Emily Taylor, an eighth-semester dietetics major minoring in women’s, gender and sexuality studies, said she would prefer a reproductive justice club and has considered starting one.

“I think there just isn’t much that a pro-life club could do other than shame women by protesting at clinics, support legislation that hurts women who are often already disadvantaged or support crisis pregnancy centers, which mislead women by essentially posing as abortion clinics,” Taylor said. “You can’t convince someone who believes abortion is murder otherwise, but you can help them understand what kinds of policies and action help women and children and make the world a better place where women aren’t scared or overwhelmed by bringing a child into it.”

Taylor said she believes the concept of a reproductive justice club is something people on both sides of the abortion debate would support.

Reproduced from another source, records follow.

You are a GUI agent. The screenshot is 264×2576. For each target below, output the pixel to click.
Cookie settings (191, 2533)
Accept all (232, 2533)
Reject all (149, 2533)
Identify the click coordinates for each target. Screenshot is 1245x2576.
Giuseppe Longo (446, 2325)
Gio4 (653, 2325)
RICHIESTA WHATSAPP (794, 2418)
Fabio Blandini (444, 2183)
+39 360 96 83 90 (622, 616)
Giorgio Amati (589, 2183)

“Though I firmly identify my stance on abortion as pro-choice, I believe that a lot of pro-choice discourse directly or indirectly discourages low income women and women of color from having children, and that is a huge problem that this framework helps to address,” Taylor said.

Eighth-semester finance and sociology double major Melisa Jahić said she would only be in favor of the club if it also advocated for helping women postpartum and improving America’s foster care and adoption systems.

“If their plan is to start a group that ultimately aims to take away women’s rights in deciding what is right for their own bodies, which unfortunately is how I see this going, then no, I would not support the club,” Jahić said. “Many people… seem to have very strong political and religious beliefs for why abortion is frowned upon, but frankly, unless they’re talking from a medical standpoint, they should have no right to tell a woman what she should do with her body.”

Sixth-semester mechanical engineering major Robert Tompkins didn’t take a position on the club itself, but said he didn’t like the fact that students were debating the ethicality of abortion on Reinert’s Facebook post.

“Let her start the (club) and then argue with the club as a whole,” Tompkins said. “There is no need to argue with her simply asking if anyone would want to join.”